NEW YORK (Reuters) – Using a multiplex gastrointestinal PCR (GI-PCR) panel in children with infectious diarrhea can speed up appropriate prescription of antibiotics, a new study suggests.
“The GI-PCR’s results impacted the medical management of gastroenteritis for almost one-fourth of the children and especially the prescription of appropriate antibiotic treatment before stool culture results,” Dr. Jeanne Truong of the Robert Debre University Hospital, Paris, and colleaguesin Archives of Disease in Childhood.
Few studies have examined the impact of using multiplex PCR on pediatric treatment decisions, they researchers note. To investigate, they assessed the use of a GI-PCR panel allowing for simultaneous detection of 22 pathogens in a single stool sample in 172 children (median age, 22 months) with gastroenteritis.
In patients with diarrhea, indications for stool cultures included mucous/bloody acute diarrhea (76%), traveler’s diarrhea (54%), diarrhea lasting more than 15 days (20%), epidemic/family context of diarrhea (14%), severe sepsis (10%), and chronic inflammatory bowel disease (IBD, 6%).

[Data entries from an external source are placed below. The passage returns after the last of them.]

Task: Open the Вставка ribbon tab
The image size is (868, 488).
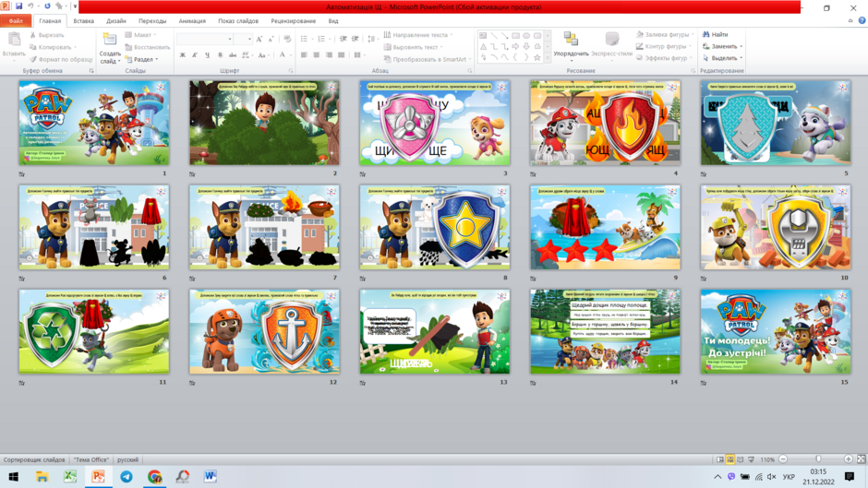Action: [x=84, y=21]
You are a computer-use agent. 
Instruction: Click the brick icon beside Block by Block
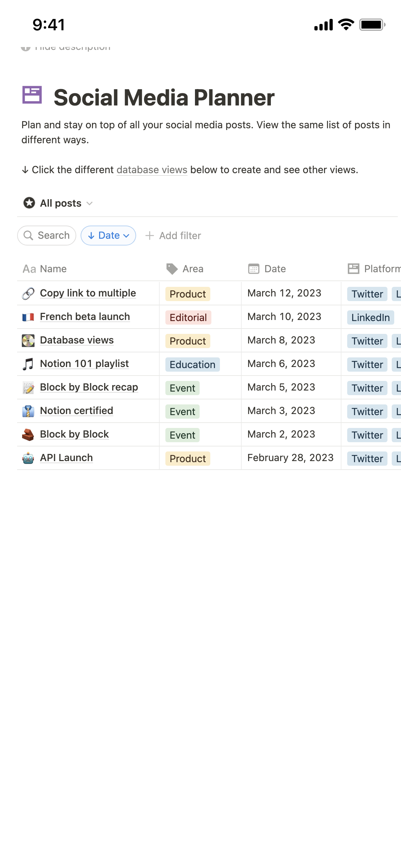tap(28, 434)
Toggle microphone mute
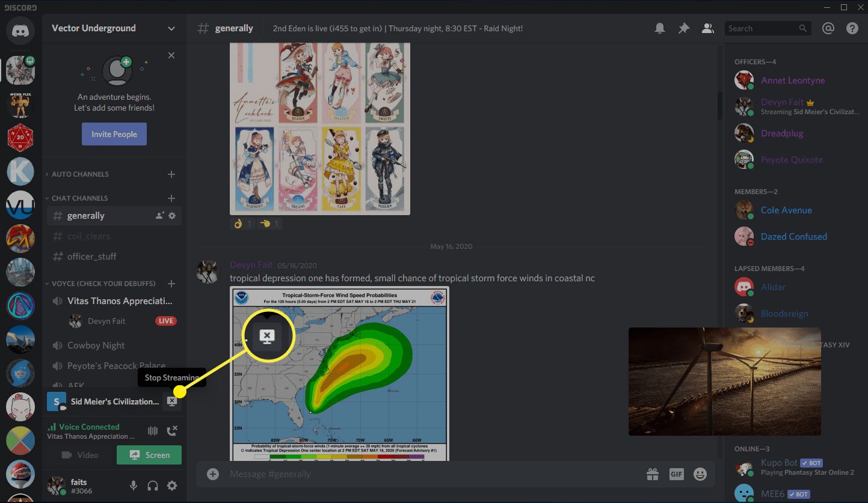868x503 pixels. point(134,486)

The median period between stool collection and receipt of GI-PCR results was 21 hours. Prior to sharing GI-PCR results with physicians, approximately 10.5% of children had received treatment with antibiotics. Additionally, 36.6% of patients had been or were hospitalized prior to receiving GI-PCR results. A total of 96 patients (55.8%) returned home with symptomatic therapy.
The GI-PCRs were positive for most patients (70%). The main pathogens included enteroaggregative E. coli (23%), enteropathogenic E. coli (20%), Shigella/enteroinvasive E. coli (EIEC; 16%), and Campylobacter (12%).

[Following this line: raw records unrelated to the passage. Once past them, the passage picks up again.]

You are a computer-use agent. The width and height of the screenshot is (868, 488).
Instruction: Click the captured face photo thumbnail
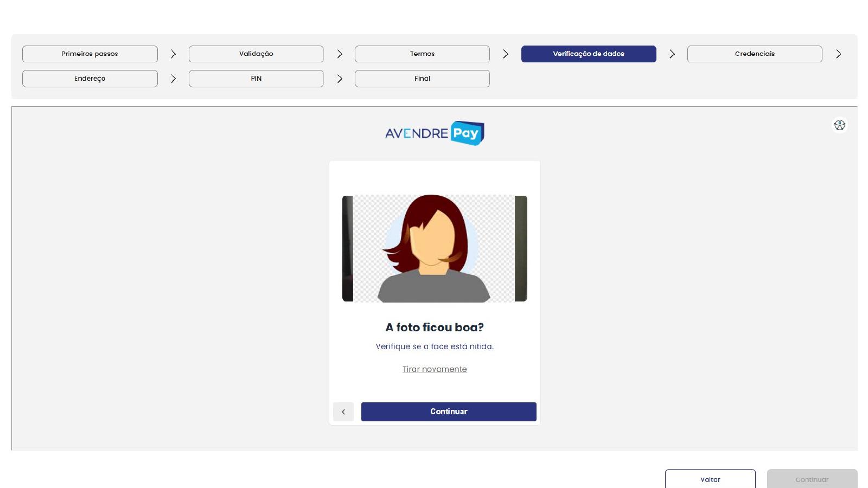pyautogui.click(x=435, y=248)
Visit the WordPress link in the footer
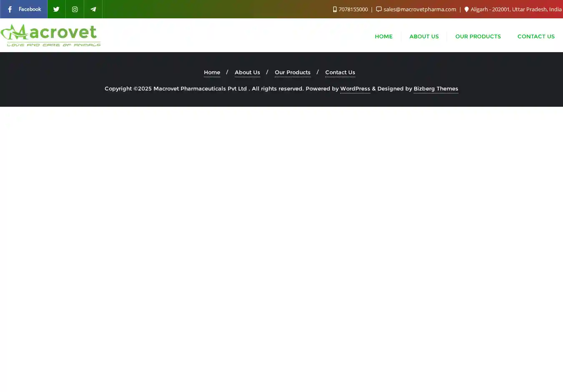 pyautogui.click(x=355, y=88)
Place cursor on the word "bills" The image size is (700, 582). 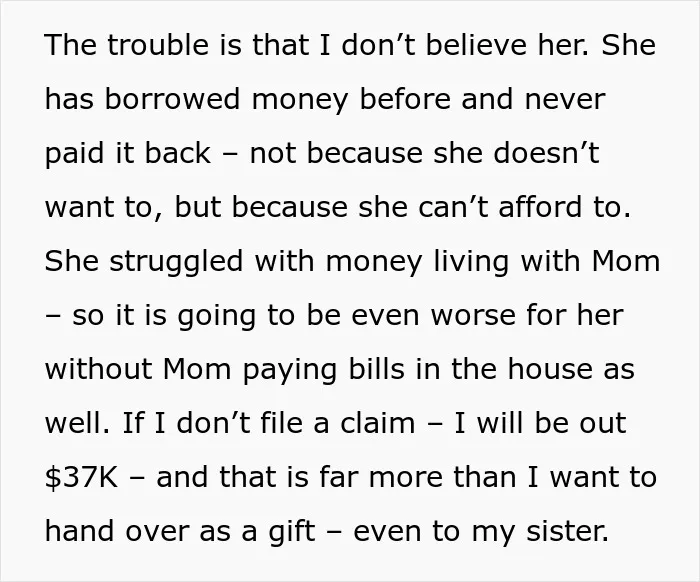pyautogui.click(x=376, y=369)
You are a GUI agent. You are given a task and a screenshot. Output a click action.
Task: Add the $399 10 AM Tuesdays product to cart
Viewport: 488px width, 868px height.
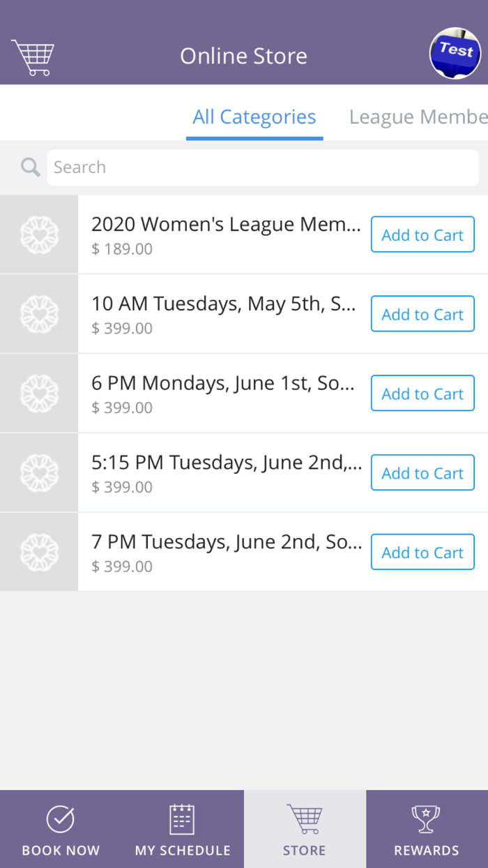(x=422, y=314)
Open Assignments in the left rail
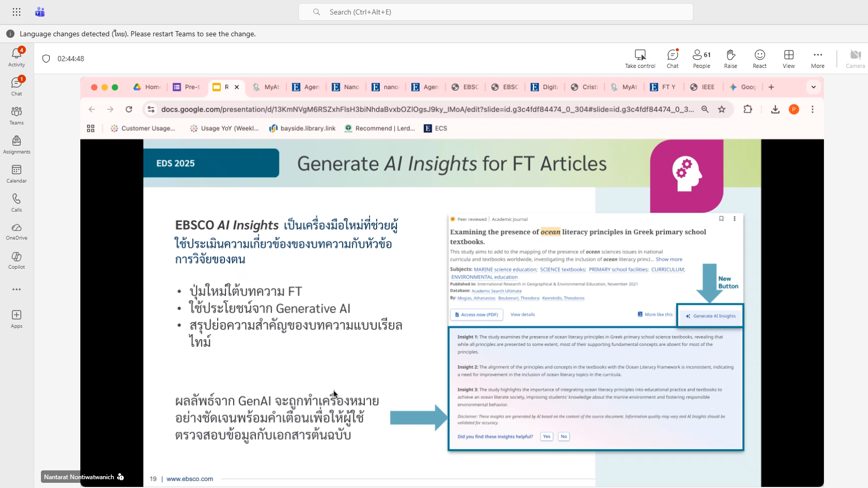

Compared with stool cultures, GI-PCR detected 21 versus 19 Campylobacter, 12 versus 10 Salmonella, 27 Shigella/EIEC versus 13 Shigella, two versus two Yersinia enterocolitica, and one versus one Plesiomonas shigelloides.
The GI-PCR results led to a change in medical care for 23.3% of the children before stool-culture results were available. These changes included initiation of antibiotic therapy in 28 patients (16.3%), switching to another antibiotic in two patients (1.2%), discontinuation of antibiotic therapy in one patient (0.6%), one hospitalization (0.6%), isolation of two patients for Clostridioides difficile (1.2%), additional test prescriptions in four patients (2.3%), and two test cancellations (1.2%).

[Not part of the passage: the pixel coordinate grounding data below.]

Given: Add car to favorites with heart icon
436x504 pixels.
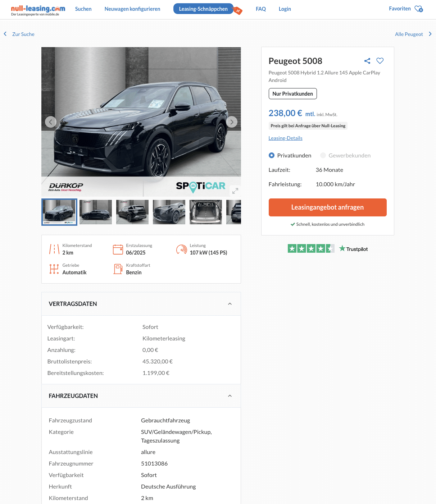Looking at the screenshot, I should [x=380, y=61].
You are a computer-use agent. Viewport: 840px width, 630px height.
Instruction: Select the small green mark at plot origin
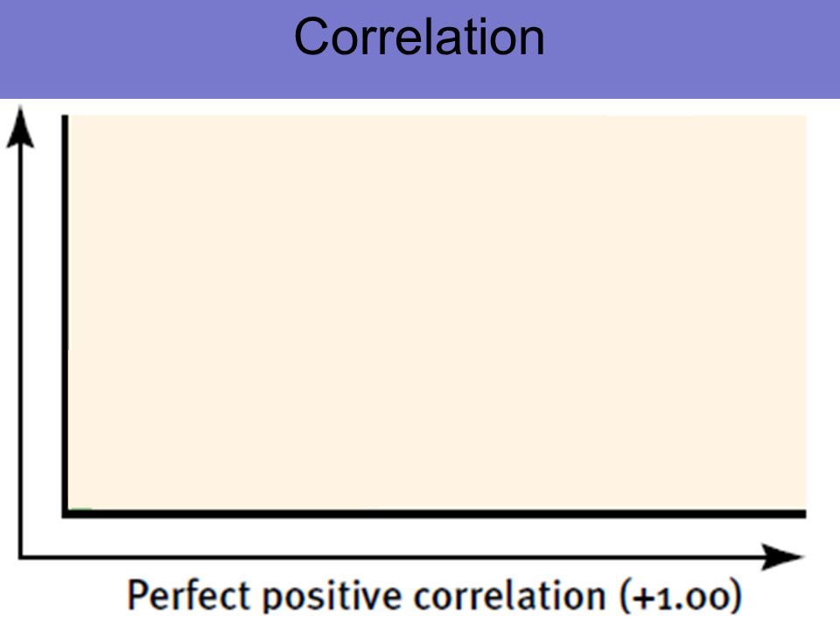pyautogui.click(x=81, y=508)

Dr. Sindhura Thatipelli Batchu, a pediatric gastroenterologist at UC Davis Medical Center, Sacramento, California, said multiplex GI-PCR “is an effective and rapid test that helps us detect which of our patients are presenting with symptoms due to their disease flare versus an infection.”
“With the advent of GI-PCR, we are allowed to make (treatment) decisions much faster, avoid the need for procedures, and possibly reduce hospital stay with more timely treatment,” Dr. Batchu, who was not involved in the study, told Reuters Health by email.
She also noted that “given the rapid turnover of the test, there have been instances where a patient was able to be discharged home safely from the emergency room or had a shorter duration of hospital stay after/or lack of source of infection was identified.”
Dr. Batchu suggests future studies are needed to assess the impact of GI-PCR on other aspects of health expenditure, including procedural need and/or procedural delays. “Similarly, it would also be helpful to see if it resulted in reduced need for abdominal imaging, as this also contributes to extra costs and at times unnecessary radiation to the patient.”
The study had no specific funding, and the researchers report no conflicts of interest.
Dr. Truong was not immediately available for comment.